Final answer:
The acceptable weight of a bag of chips is determined by the absolute value equation |w - 235| ≤ 3, which we solve to find the acceptable weight range between 232 grams and 238 grams, inclusive.
Step-by-step explanation:
The student has asked two questions regarding the weight of bags of chips in a Frito-Lay factory. To tackle this problem, we will write an absolute value equation and then solve it.
Part a
The acceptable range of weight for the bags is from (235 - 3) grams to (235 + 3) grams.

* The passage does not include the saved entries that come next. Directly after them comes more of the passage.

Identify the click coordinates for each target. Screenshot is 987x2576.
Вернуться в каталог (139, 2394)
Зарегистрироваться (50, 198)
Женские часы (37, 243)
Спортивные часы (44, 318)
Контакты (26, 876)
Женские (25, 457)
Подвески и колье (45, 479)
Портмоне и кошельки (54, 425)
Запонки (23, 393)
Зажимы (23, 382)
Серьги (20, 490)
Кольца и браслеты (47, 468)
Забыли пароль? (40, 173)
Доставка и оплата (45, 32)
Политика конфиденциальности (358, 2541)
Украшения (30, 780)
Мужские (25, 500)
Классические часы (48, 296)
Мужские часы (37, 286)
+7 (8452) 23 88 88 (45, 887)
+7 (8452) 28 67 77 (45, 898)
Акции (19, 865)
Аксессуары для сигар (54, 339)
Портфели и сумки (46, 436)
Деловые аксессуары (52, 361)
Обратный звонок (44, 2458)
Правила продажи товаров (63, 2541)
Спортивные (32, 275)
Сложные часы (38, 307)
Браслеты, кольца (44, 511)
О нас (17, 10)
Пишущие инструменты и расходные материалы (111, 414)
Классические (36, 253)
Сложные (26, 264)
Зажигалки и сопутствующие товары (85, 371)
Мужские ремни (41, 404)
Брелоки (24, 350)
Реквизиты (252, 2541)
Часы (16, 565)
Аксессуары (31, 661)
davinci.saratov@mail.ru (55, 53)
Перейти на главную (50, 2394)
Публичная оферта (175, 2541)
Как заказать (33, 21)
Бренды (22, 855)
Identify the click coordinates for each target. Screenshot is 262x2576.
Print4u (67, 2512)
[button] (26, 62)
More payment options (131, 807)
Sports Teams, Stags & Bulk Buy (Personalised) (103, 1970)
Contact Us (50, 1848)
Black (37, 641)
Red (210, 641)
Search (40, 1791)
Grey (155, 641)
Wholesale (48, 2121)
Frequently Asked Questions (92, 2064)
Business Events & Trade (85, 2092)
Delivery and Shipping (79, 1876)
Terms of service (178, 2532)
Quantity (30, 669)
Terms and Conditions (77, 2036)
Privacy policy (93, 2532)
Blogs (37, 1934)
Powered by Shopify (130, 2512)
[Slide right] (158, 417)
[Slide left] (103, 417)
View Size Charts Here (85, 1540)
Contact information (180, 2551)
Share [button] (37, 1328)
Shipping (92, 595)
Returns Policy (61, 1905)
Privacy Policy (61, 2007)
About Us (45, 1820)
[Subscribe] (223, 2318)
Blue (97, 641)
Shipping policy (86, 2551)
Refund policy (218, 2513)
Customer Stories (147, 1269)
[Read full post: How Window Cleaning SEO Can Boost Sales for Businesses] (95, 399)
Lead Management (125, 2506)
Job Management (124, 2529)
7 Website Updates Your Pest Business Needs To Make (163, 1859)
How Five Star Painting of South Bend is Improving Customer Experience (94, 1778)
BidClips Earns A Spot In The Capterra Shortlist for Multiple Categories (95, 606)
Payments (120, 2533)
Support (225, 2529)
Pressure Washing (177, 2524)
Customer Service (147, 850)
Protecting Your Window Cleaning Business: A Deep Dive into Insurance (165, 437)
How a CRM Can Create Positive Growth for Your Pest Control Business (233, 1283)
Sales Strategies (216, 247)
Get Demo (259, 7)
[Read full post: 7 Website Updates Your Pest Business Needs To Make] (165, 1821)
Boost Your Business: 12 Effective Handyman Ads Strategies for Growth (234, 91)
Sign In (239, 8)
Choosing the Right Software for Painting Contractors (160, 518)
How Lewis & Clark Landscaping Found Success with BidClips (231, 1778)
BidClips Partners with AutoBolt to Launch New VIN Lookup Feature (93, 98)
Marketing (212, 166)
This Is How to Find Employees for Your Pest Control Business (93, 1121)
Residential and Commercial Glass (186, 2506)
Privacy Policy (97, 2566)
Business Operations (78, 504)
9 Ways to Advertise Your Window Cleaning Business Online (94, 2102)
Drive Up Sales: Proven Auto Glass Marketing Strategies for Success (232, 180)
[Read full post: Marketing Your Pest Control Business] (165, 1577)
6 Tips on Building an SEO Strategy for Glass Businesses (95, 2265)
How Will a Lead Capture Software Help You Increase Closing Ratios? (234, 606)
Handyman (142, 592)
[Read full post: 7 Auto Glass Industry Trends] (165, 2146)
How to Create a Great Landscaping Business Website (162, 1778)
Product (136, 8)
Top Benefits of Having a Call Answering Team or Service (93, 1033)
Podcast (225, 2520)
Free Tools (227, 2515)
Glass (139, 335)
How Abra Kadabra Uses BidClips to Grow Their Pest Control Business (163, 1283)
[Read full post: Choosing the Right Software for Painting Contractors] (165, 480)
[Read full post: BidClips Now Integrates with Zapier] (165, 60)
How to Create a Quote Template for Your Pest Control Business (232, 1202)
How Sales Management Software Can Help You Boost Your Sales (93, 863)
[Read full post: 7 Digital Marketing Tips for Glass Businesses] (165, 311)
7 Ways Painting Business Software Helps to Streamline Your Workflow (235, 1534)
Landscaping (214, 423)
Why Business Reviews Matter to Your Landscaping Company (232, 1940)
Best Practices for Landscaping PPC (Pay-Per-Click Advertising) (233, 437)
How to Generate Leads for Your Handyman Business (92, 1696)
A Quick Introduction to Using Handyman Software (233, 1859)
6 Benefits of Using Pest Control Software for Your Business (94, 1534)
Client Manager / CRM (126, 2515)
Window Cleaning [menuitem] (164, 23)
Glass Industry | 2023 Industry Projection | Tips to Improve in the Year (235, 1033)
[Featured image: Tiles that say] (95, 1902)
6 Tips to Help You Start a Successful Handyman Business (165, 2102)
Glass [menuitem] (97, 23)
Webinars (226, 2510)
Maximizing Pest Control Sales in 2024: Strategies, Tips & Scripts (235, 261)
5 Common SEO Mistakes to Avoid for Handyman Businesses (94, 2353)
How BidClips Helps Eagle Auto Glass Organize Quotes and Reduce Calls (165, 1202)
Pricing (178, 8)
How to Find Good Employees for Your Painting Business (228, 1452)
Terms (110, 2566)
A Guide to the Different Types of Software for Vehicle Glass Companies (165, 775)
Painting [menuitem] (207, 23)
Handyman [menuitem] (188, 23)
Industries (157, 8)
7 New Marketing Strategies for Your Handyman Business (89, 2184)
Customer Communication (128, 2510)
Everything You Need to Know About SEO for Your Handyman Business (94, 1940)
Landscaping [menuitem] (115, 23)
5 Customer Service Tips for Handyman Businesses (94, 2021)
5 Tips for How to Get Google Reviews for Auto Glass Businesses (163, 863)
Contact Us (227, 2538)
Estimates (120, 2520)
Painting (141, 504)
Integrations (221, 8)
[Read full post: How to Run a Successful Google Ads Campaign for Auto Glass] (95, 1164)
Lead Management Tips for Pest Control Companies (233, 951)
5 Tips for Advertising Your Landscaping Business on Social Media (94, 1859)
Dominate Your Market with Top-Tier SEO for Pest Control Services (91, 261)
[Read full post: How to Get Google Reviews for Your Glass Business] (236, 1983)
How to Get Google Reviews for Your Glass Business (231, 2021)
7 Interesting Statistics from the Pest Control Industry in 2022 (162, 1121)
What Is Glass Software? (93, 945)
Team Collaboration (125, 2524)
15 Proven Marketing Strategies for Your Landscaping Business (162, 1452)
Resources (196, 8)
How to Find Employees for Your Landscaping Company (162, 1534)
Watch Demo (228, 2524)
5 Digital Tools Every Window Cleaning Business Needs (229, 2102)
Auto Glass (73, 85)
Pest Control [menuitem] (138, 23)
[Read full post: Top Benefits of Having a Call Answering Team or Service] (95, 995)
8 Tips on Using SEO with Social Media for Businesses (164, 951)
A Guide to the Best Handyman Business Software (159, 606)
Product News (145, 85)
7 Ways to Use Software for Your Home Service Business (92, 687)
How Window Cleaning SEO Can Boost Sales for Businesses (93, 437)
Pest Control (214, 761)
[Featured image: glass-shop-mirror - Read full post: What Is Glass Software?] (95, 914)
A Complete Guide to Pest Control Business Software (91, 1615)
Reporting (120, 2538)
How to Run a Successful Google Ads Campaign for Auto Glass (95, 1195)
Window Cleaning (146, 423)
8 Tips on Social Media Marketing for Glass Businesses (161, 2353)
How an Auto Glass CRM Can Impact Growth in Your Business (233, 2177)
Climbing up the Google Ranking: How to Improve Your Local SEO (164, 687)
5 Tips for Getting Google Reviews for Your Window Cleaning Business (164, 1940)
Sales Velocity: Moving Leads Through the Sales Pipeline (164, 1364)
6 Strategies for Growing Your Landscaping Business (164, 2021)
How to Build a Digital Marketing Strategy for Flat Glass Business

We express this using an absolute value equation to represent the maximum deviation from the mean weight of 235g:
|w - 235| ≤ 3
where w represents the weight of the bag of chips.
Part b
To solve the equation |w - 235| ≤ 3, we consider two cases:
w - 235 ≤ 3
-(w - 235) ≤ 3 (which is the same as w - 235 ≥ -3)
Solving the first case:
w ≤ 235 + 3
w ≤ 238
This tells us the heaviest acceptable bag weighs 238 grams.
Solving the second case:
w ≥ 235 - 3
w ≥ 232
This tells us the lightest acceptable bag weighs 232 grams.
Therefore, the heaviest and lightest acceptable bags of chips can weigh between 232 grams and 238 grams, inclusive.